A turn to a heading is flown at more or less only one bank angle, and you'll always expect to see it start rolling out at something like to 5 to 15 degrees before it's reached. And it's very obvious when it begins reducing the bank.
Climb rates prior to an altitude capture can be anywhere from a few hundred to a few thousand FPM, and which would lead to capture initialization anywhere from 50 feet prior to the selected altitude, to more than a thousand. Moreover, pitch/VS changes are much more subtle for a given change, and much more easily hidden inside turbulence, AP chasing speed, and things like that. In short, harder to see. Therefore it's more valuable for the airplane to explicitly tell you that it's begun capturing. So if I'm climbing at 3000+ FPM toward a leveloff, it's 800 feet to go, it's subtly pitching down, I don't have to ask myself "is it doing it?" (since it can also be subtly pitching down for the other reasons I stated). "For this climb rate should it have started already? Or should I give it another couple of seconds?" Etc.

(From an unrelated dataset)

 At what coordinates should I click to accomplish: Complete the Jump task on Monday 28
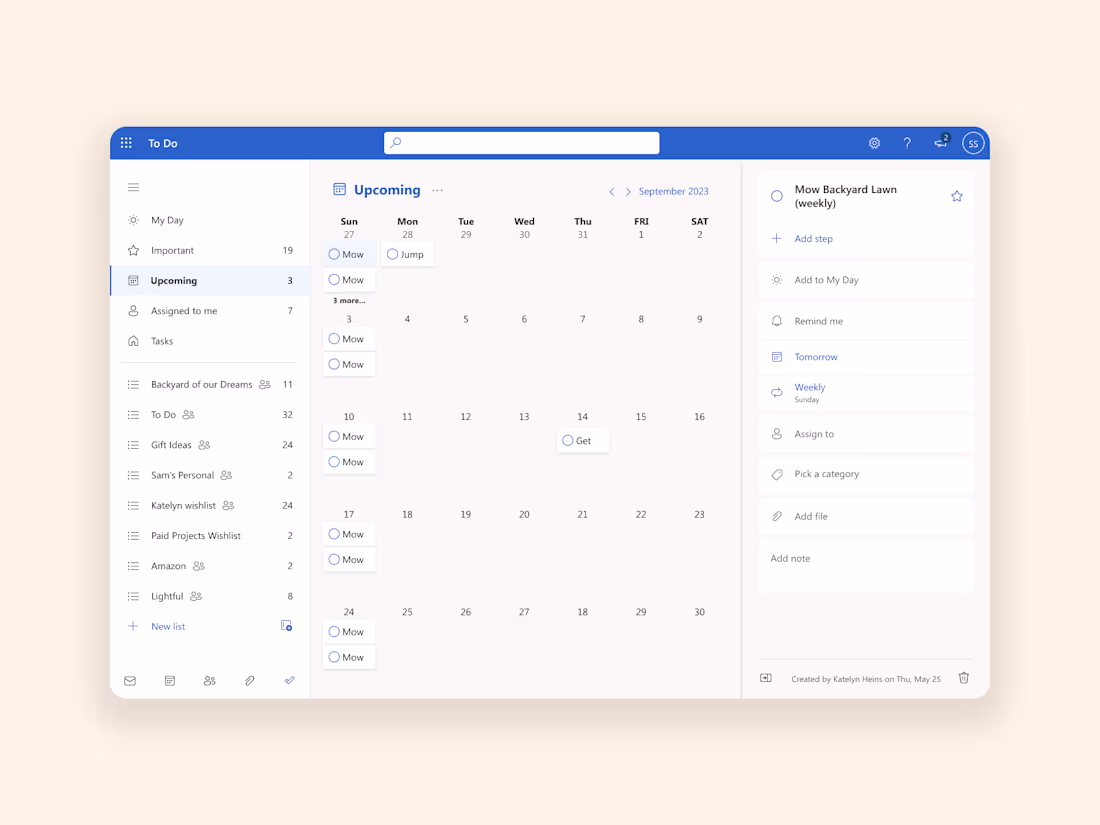(x=392, y=254)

Also, heading mode is extremely simple logic and basically the same across every plane with a heading bug and an autopilot. But as far as leveling off, not all planes will necessarily level off at the selected altitude. Some, you need to push a separate button to arm that behavior. So that raises the potential for confusion through misapplication of old habits, so I appreciate the airplane telling me explicitly what it's doing instead of forcing me to infer it from assumptions.
Last edited by Vessbot; 27th March 2018 at 21:01.